Let's take an example to understand the theory. Remainder of 5 by 10 is 5, which is nothing but the unit's digit. Remainder of 15 by 10 is also 5, which is nothing but the unit's digit. and so on.
So, to find the remainder when \(3^{4x+2}\) is divided by 10 we need to find the unit's digit of \(3^{4x+2}\)
Theory: To find the unit's digit of power of a number (let say n) we need to find the cycle of power of n and use that cycle to find the unit's digit of power of the exponent
Finding unit's digit of \(3^{4x+2}\)

_Material_.

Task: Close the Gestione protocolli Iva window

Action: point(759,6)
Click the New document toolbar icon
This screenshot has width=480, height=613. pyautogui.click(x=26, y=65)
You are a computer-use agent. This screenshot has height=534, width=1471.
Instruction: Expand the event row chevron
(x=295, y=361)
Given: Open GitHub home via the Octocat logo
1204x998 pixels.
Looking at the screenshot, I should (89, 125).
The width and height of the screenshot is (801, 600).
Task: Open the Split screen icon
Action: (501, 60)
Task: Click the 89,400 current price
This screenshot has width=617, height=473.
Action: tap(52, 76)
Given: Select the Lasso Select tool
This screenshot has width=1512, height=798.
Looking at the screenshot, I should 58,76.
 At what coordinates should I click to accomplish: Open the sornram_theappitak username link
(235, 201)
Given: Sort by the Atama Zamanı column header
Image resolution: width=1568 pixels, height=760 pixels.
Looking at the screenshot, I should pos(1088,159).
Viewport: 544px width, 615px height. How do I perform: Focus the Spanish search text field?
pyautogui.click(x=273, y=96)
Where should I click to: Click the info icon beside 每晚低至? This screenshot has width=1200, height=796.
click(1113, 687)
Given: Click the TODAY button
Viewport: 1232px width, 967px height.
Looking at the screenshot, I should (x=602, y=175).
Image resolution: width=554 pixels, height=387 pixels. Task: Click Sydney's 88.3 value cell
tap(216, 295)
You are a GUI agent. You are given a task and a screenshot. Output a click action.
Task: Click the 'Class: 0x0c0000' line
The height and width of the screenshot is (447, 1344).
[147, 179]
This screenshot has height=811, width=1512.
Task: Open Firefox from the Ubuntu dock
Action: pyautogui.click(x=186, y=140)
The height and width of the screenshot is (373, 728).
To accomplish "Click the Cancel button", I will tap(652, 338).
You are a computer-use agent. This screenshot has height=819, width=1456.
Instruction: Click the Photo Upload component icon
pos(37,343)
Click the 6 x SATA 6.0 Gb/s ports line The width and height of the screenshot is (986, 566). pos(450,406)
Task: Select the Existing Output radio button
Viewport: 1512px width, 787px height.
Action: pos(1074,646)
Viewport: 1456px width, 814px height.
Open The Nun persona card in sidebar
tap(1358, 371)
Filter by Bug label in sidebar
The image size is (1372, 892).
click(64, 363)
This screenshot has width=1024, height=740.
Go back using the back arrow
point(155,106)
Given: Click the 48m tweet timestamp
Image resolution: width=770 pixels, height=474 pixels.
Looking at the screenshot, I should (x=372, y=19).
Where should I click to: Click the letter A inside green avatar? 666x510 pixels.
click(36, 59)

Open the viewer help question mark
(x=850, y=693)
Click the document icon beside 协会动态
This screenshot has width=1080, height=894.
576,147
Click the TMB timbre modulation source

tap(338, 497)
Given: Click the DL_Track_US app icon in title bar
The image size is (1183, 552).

_Written problem_.
Decide whether each statement agrees with the passage on remainders and unit's digits. Answer yes or no for each, and quote the words from the passage that settle it.
1. The remainder of 15 by 10 is 5.
2. The remainder of 5 by 10 is 0.
3. Finding the unit's digit of a power of a number calls for the cycle of powers of that number.
None of the entries are needed here.

_Result below_.
1. Yes: "Remainder of 15 by 10 is also 5"
2. No: "Remainder of 5 by 10 is 5"
3. Yes: "we need to find the cycle of power of n"